Do you need to involve a liquidation committee before pursuing a claim?
In Allen and another, Re Longmeade Ltd (in liquidation) [2016] EWHC 356 (Ch), it was considered whether a liquidator was required to involve the court or a liquidation committee before taking actions to pursue a claim, pursuant to the recent abolition of this requirement by the SBEE.
Facts
Longmeade went into compulsory liquidation in November 2010 and the Official Receiver (OR) was appointed as liquidator.
In October 2008, one of Longmeade's principal debtors (a US corporation) entered into bankruptcy proceedings. This US corporation entered into a plan in 2011, whereby Longmeade was admitted as a creditor, and it was intended that a distribution would be made to Longmeade as part of this plan.
BIS appointed a representative to assist the OR, who requested certain tax forms to enable a distribution to be made by the US corporation to Longmeade. These forms were never submitted by the Official Receiver and, as a result, Longmeade lost its entitlement to this distribution under the plan.
Subsequently, independent liquidators were appointed to replace the OR, who noticed the forms had not been submitted and took steps to rectify the problem. This enabled Longmeade to receive subsequent distributions in 2013.
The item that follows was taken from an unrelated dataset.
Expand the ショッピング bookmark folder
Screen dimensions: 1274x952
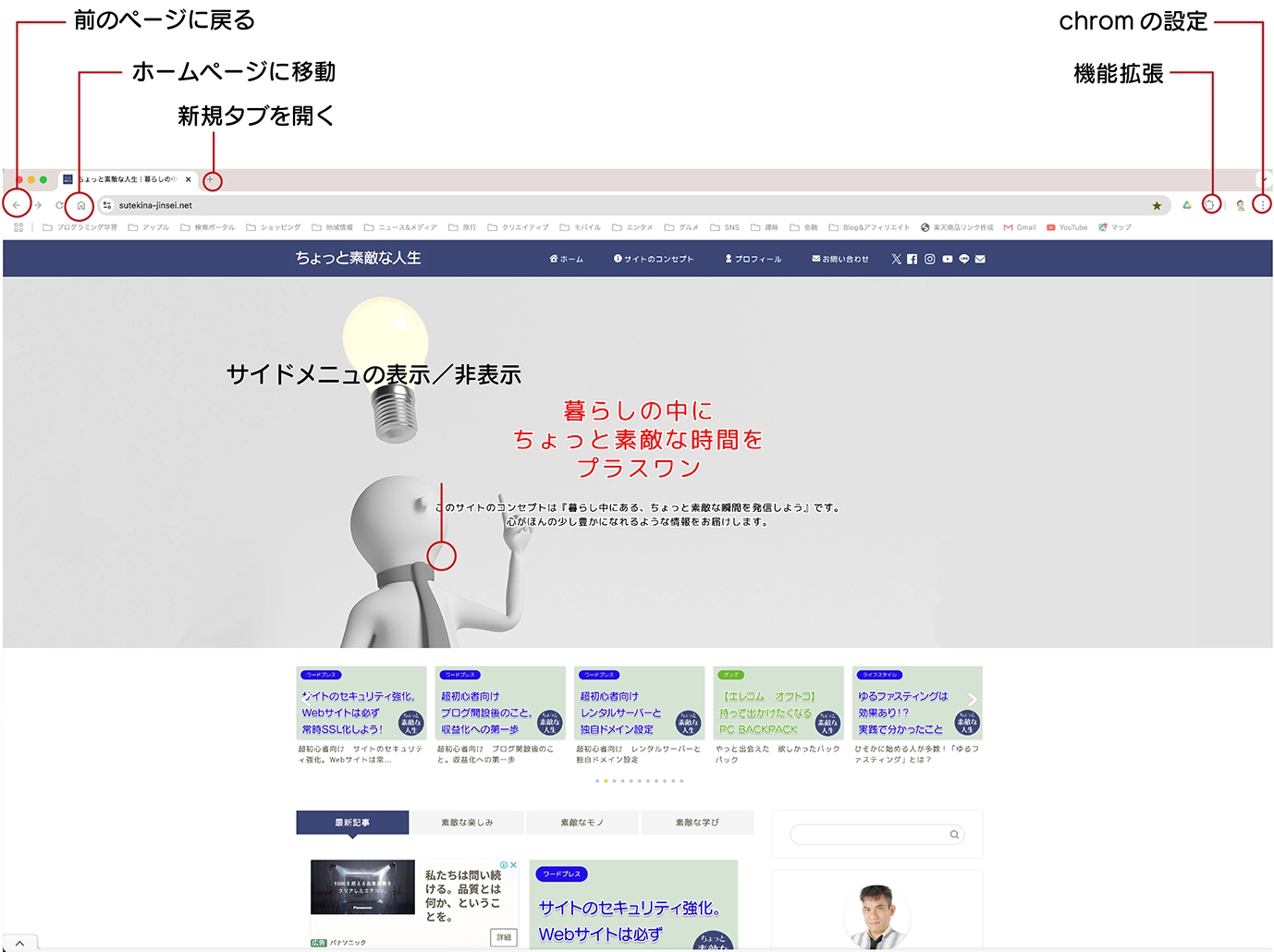point(274,227)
The liquidators investigated whether a claim would be available to them in respect of the losses to Longmeade as a result of the failure to file the required tax forms. They were advised there was a good claim against BIS. However, the vast majority of Longmeade's creditors (being associates of Longmeade and HMRC) were opposed to issuing proceedings against a government body. The liquidators applied to court for directions as to whether they should convene a meeting of creditors pursuant to section 168(2) Insolvency Act 1986 and whether they should issue proceedings against BIS.
Held
It was confirmed that the overriding requirement of a liquidator was to exercise his professional judgement in the best interests of the insolvent company (and those with an interest in it). Court will not generally interfere with the commercial decisions of a liquidator. A liquidator is under no obligation to consult with creditors but should normally give weight to the (reasoned) views of the majority, provided that they were not influenced by other factors. If the creditors are unanimous, the liquidator should ordinarily give effect to their wishes.
Comment
This case provides a clear and concise reminder of the principles to be adopted by liquidators in exercising their decision making powers where no sanction is required.